# Red Gum



## whatalesyou1 (Mar 18, 2011)

An acquaintance offered to sell me some red gum wood. As you can see from the cell phone pic, it is nice looking. However, I don't know anything about red gum. How is it? Hard/soft, easy to work, brittle, price?

Thanks for the info!


----------



## Post Oakie (Aug 20, 2013)

My understanding is that red gum is the heartwood of sweetgum (Liquidambar styraciflua). It is somewhat dense, a lot like elm, with an interlocked grain that makes it tough to split. It is hard to keep it straight when milling and drying, but if it is already kiln dry, that won't be a problem. I have milled some on my portable sawmill, and been very pleased with the color of the grain. It is air drying now. It has been compared to cherry in hardness, but less brittle. Hope this helps, and that you'll post photos of the project, if you decide to buy it.


----------



## ETWW (Mar 27, 2011)

It's fairly soft, easy to work but be advised...it likes to move a lot.


----------



## whatalesyou1 (Mar 18, 2011)

Any ideas on price? I want to be fair to this guy but I don't want to get screwed either.


----------



## Post Oakie (Aug 20, 2013)

From my mill in southwest Missouri, I would charge per board ft:
$1.20 green, right off the mill
$1.80 air dry
$2.50 kiln dry
$4.00 S2S (surfaced two sides)

50% more if the customer picks through to get the best boards

That should get you ballpark. Price will vary, depending on where you are. It is sort of a two-edged sword. The person with the wood probably doesn't have many opportunities to sell it, and you probably don't have many opportunities to buy sweetgum. Hopefully some others will have some input.

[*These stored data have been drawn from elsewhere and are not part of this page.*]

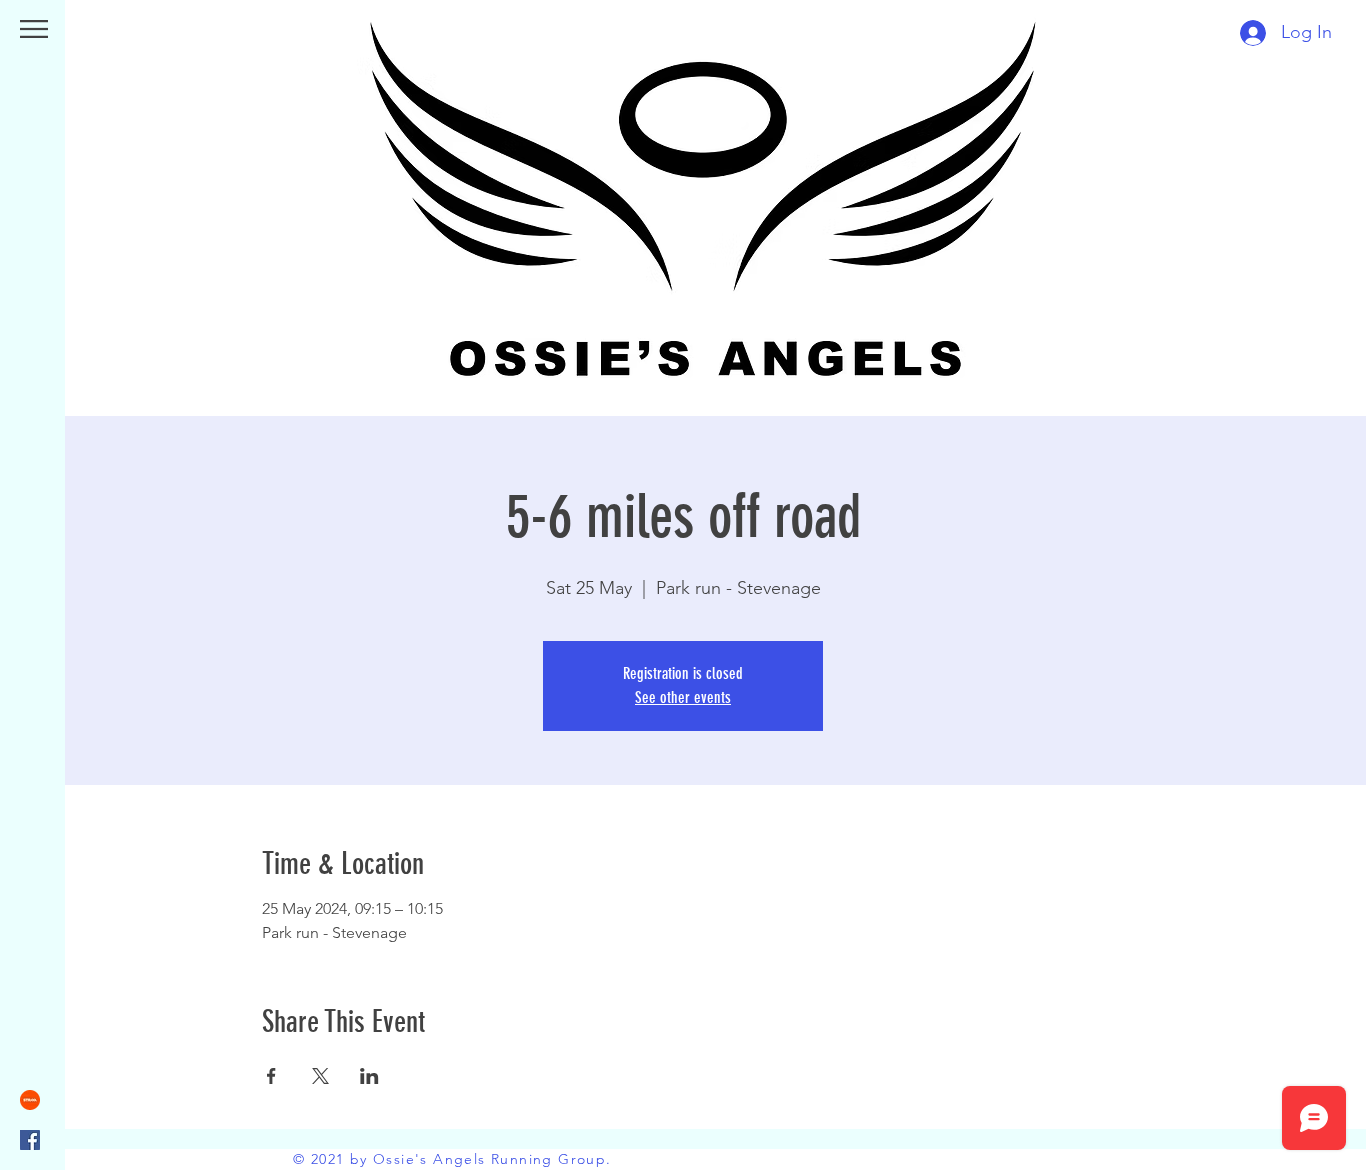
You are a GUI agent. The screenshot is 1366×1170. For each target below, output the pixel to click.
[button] (34, 29)
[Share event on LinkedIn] (369, 1076)
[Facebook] (30, 1140)
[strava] (30, 1100)
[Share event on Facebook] (271, 1076)
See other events (683, 697)
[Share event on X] (320, 1076)
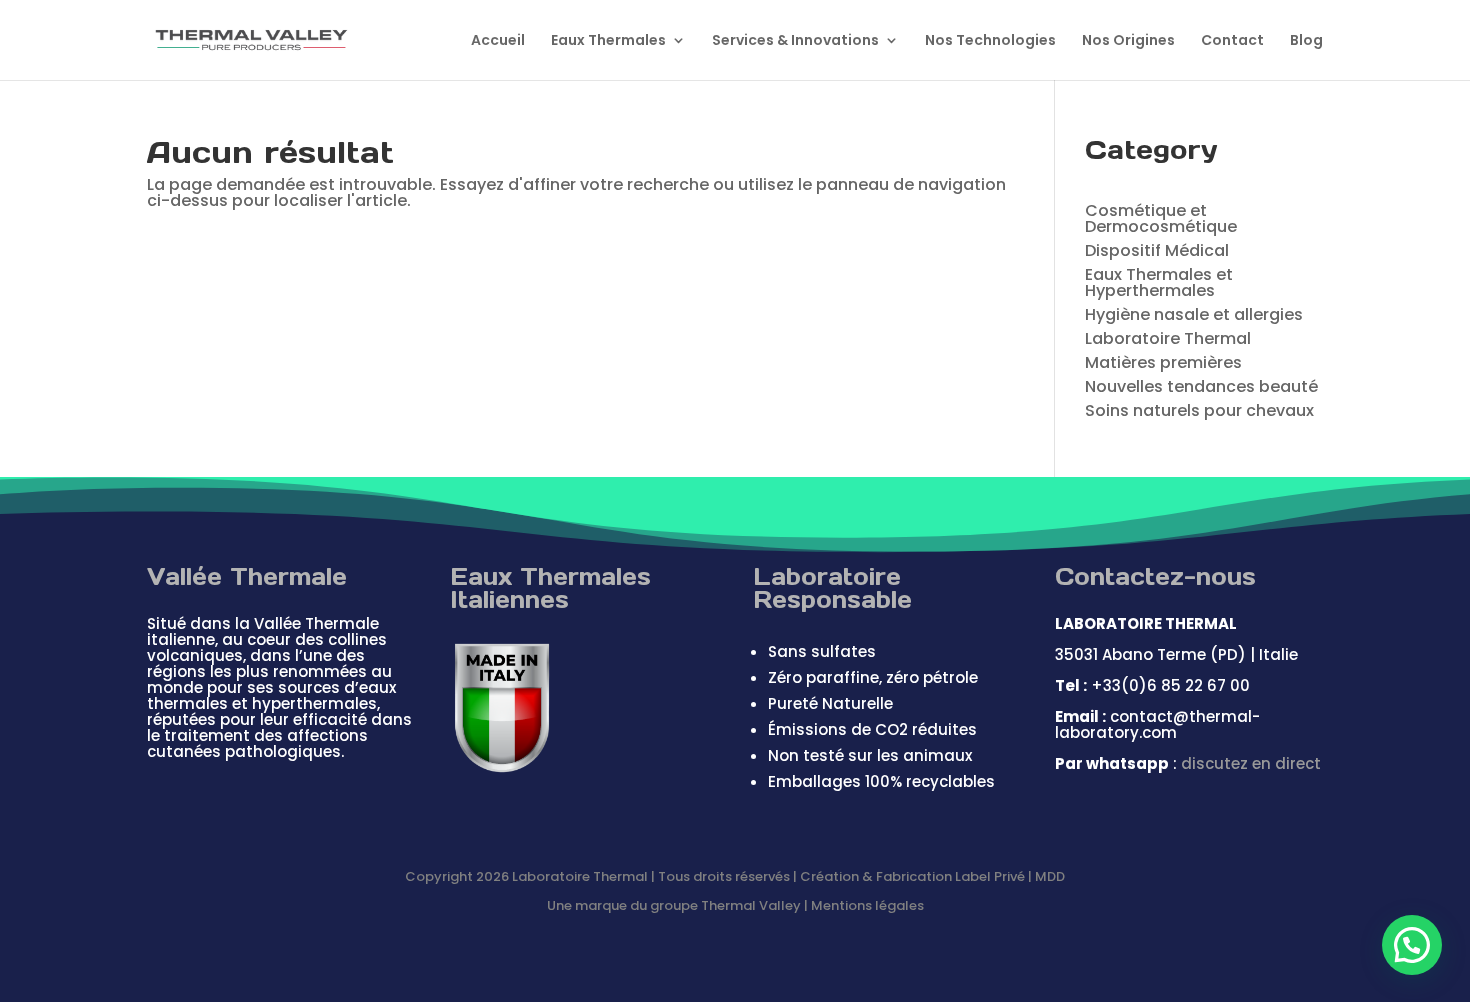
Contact (1232, 41)
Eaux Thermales (608, 41)
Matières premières (1163, 362)
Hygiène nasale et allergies (1194, 314)
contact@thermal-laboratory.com (1157, 724)
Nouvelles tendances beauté (1201, 386)
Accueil (498, 41)
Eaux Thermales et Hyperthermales (1159, 282)
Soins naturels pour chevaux (1199, 410)
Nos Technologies (990, 41)
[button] (1412, 945)
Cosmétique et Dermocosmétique (1161, 218)
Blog (1306, 41)
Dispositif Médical (1157, 250)
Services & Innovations (795, 41)
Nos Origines (1128, 41)
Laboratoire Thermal (1168, 338)
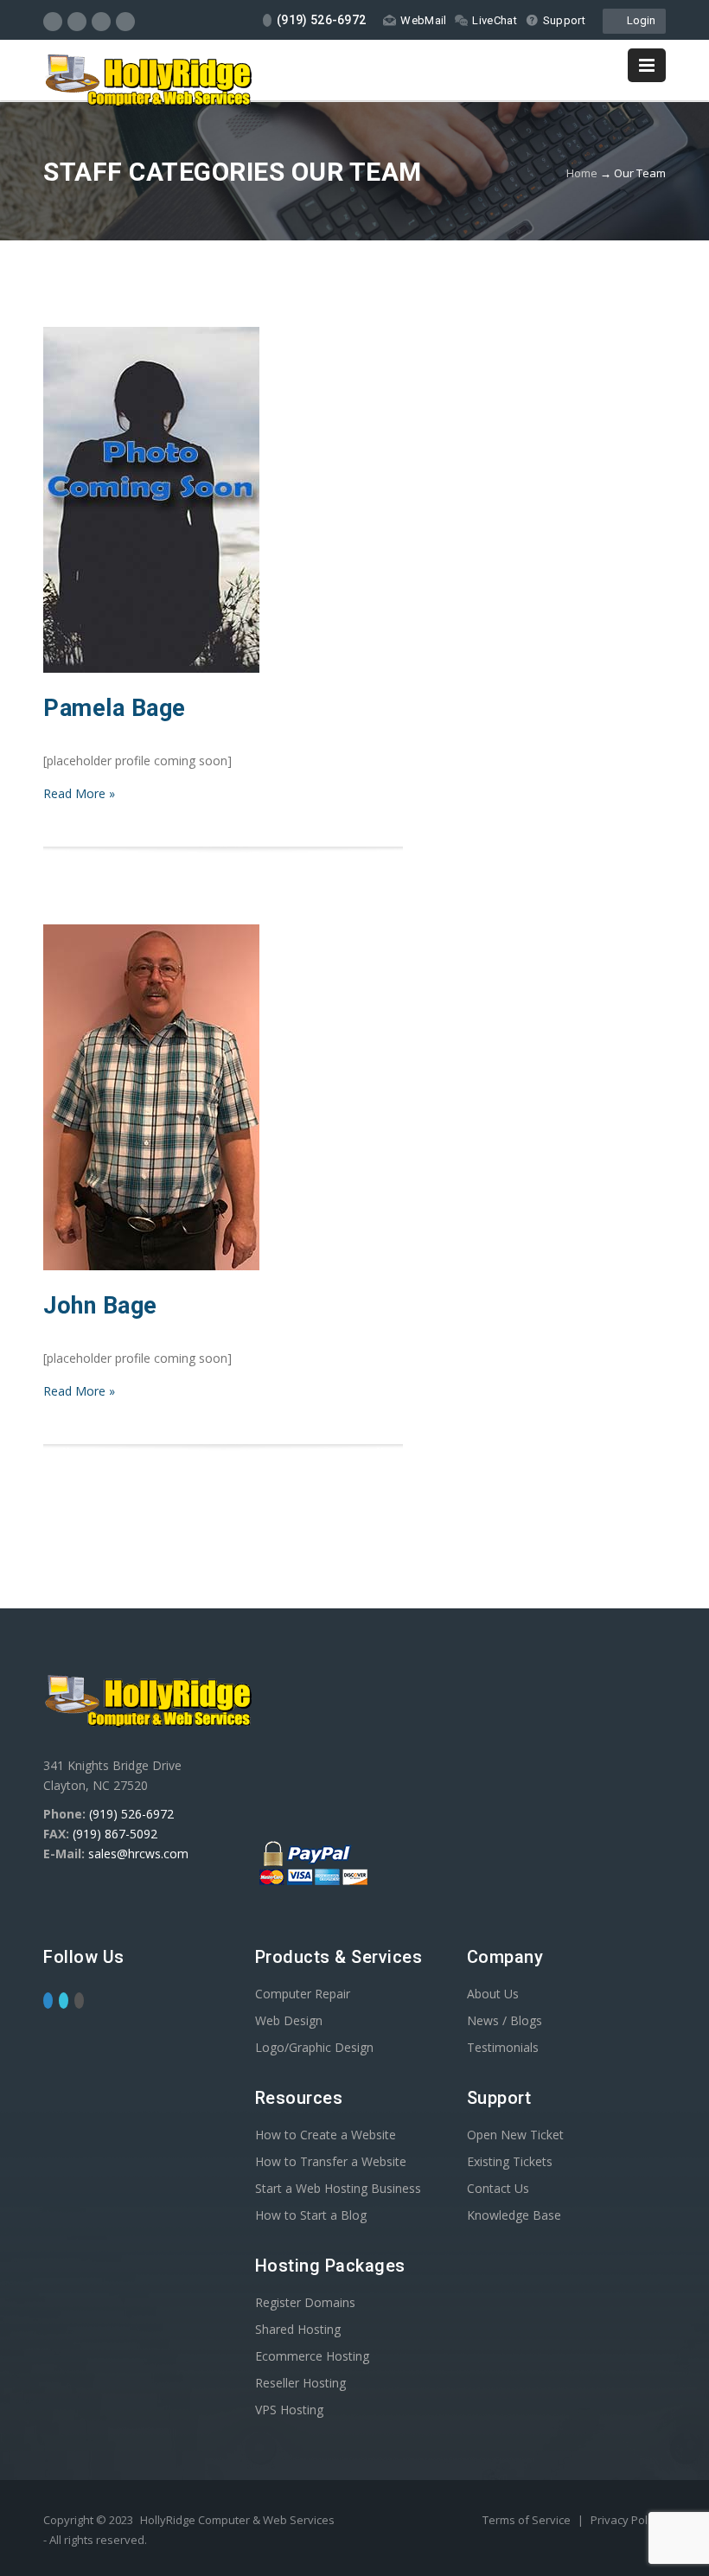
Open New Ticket (515, 2134)
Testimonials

Consider, also, the advantages of having a good relation with the sawyer. I have a couple of woodworking customers that I call when I get a spectacular log, or that bring me logs that they have found to mill for them. If you want to be on this sawyer's "A list", don't try to knock off too much from the asking price. Make it worth his time to work with you, and you may be richly rewarded.


----------